Apollo Masters Corp. Fire
- Date: February 6, 2020
- Duration: 3:00:00
- Venue: Apollo Masters Corporation
- Location: 101 W. Lincoln St. Banning, California, USA; 33°55′20″N 116°52′38″W﻿ / ﻿33.9221°N 116.8773°W;
- Cause: Undetermined
- Outcome: Temporary closure of Apollo Masters
- Deaths: None
- Injuries: None

= Apollo Masters Corporation fire =

Fire of lacquer disc manufacturing plant

The Apollo Masters Corporation fire occurred on February 6, 2020, in Banning, California. Apollo Masters was the only U.S. based manufacturing plant for producing lacquer discs used in pressing vinyl records. The destruction of the plant caused a ripple effect throughout the vinyl record industry, as it left only one operating lacquer plant in the world.

== The fire ==
The fire began just before 8 a.m., setting off three fire alarms and five or six explosions from within the building.
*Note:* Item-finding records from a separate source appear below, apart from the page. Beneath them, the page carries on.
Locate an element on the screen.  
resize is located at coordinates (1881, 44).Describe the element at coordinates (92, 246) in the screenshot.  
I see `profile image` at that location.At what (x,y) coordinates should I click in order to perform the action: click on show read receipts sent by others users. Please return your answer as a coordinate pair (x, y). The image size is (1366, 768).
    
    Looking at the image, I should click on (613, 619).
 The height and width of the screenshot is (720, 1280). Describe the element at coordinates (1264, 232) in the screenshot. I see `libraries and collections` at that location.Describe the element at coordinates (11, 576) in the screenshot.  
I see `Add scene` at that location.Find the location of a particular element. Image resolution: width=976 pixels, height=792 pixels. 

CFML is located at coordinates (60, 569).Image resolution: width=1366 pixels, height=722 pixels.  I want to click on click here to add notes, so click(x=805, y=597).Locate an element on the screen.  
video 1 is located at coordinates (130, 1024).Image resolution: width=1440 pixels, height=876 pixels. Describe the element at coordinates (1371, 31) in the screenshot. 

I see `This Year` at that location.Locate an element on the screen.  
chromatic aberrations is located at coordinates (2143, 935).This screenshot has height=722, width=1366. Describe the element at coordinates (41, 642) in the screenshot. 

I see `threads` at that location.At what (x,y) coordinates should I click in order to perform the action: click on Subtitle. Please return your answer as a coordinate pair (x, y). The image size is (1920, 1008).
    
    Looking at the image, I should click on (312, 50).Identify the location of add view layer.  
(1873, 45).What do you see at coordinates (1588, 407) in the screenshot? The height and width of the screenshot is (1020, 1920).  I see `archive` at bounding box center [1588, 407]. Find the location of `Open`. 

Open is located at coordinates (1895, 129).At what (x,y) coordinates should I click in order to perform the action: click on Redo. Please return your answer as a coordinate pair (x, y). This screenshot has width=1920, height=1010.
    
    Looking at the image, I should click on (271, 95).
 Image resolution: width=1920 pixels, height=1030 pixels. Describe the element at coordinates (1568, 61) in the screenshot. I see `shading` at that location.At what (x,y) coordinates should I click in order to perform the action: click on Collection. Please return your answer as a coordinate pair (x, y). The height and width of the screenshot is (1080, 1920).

The cause of the fire is presently undetermined. The inferno required eighty-two firefighters to extinguish it, spanning a total of three hours. Despite this, Banning High School which was not too far from the incident was not evacuated, and no staff nor students were harmed. In addition, while the building suffered complete destruction, none of the employees were injured.

== Effect on record industry ==
Before the fire, Apollo Masters was one of two factories worldwide to manufacture lacquer discs to be shipped to vinyl mastering studios. There, the blank lacquer would be cut from the master tape or digital source recording to produce a master from which metal molds are produced, for use in pressing the vinyl records. With the destruction of Apollo Masters, producing lacquer discs fell solely to a small Japanese company, MDC (ja). This caused a significant strain on the industry, as Apollo Masters was responsible for 70-85% of lacquer production. As a result of the strain, orders became backlogged and delayed, with priority falling to countries with bigger volumes of orders, such as the United Kingdom and the United States. Rebuilding of the facility is uncertain, as it would require hazardous waste remediation and navigating California's environmental laws.

With a decrease in lacquer production, some vinyl pressing plants turned to alternate means of producing records, including direct metal mastering, a costly method of producing records with copper instead of lacquer.

The fire also brought together the vinyl industry community, resulting in the creation of Vinyl Record Manufacturers Association of North America (VRMA), devoted to strengthening the industry. Around fifty companies are involved with the association, working together to increase the amount of lacquer production plants and prevent a repeat of any event similar to the Apollo Masters fire.